[[ TASK DATA open ]]

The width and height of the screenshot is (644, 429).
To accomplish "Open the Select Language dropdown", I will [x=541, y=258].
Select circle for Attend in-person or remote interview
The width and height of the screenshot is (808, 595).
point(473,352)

[[ TASK DATA closed ]]

WORK ORDER
Write out the material above exactly, leaving out no line.

FINAL ANSWER
The width and height of the screenshot is (644, 429).
To accomplish "Open the Select Language dropdown", I will [x=541, y=258].
Select circle for Attend in-person or remote interview
The width and height of the screenshot is (808, 595).
point(473,352)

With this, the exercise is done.